Report all lines of the records that contain "dropdown".

_ _ _ _ _ _ _

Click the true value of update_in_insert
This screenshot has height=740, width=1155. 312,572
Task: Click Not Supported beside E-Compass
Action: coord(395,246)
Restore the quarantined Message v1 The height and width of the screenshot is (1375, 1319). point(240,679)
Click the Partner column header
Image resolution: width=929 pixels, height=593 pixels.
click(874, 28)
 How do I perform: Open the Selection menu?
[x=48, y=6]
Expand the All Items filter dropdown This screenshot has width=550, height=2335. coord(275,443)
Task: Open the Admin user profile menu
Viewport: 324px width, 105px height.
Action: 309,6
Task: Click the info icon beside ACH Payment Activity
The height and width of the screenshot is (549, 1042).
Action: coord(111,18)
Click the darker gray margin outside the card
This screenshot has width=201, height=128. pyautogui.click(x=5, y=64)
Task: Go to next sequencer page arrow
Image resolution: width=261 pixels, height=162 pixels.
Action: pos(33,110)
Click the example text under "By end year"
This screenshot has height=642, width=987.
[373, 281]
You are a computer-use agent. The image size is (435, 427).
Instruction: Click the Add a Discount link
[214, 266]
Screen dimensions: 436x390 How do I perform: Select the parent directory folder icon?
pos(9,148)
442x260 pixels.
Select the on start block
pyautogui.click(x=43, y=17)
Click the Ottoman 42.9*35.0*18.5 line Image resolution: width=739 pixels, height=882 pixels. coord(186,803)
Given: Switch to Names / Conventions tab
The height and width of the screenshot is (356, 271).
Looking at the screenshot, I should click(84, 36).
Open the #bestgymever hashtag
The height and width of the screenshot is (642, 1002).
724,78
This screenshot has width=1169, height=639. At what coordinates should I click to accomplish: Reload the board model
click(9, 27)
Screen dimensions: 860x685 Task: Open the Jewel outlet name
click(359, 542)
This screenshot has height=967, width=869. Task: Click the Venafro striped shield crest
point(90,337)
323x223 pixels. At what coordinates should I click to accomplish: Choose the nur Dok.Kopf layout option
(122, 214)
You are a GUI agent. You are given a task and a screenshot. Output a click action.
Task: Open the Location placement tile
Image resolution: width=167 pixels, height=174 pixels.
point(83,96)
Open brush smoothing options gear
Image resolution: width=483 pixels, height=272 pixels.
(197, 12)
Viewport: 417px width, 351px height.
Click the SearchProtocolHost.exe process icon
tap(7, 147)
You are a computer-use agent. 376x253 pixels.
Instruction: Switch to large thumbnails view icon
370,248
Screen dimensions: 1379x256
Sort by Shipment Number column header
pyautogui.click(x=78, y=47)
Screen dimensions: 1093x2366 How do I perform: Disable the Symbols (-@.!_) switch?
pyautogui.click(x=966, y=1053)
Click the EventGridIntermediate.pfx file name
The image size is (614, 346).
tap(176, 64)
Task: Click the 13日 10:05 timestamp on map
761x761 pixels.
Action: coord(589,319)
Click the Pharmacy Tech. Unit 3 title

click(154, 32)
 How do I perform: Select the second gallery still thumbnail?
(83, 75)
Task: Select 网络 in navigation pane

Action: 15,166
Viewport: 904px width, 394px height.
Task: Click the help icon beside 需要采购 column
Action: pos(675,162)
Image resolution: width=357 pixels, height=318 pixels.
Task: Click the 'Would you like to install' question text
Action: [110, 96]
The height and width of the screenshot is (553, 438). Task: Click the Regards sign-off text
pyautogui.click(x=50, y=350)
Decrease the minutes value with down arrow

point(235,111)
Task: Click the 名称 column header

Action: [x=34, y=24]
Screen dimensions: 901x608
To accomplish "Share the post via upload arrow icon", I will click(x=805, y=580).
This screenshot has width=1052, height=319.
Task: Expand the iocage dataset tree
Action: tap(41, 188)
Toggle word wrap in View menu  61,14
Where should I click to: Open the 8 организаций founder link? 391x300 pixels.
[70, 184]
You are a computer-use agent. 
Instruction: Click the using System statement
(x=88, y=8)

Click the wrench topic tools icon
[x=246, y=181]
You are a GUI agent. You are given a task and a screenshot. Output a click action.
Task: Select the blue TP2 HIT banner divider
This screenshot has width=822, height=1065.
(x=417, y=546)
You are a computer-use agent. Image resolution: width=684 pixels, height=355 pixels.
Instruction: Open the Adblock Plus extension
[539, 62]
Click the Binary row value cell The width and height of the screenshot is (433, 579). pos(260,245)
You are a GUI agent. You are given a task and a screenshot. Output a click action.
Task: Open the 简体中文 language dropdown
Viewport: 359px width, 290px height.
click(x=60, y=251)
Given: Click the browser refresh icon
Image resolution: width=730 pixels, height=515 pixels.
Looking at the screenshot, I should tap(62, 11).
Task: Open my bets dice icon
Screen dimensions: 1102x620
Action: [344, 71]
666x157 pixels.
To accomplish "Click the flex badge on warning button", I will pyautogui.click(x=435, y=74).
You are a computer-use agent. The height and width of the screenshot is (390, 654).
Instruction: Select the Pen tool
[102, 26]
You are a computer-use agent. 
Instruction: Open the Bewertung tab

_ _ _ _ _ _ _

= OUTPUT BELOW =
Expand the All Items filter dropdown This screenshot has width=550, height=2335. coord(275,443)
Task: Open the 简体中文 language dropdown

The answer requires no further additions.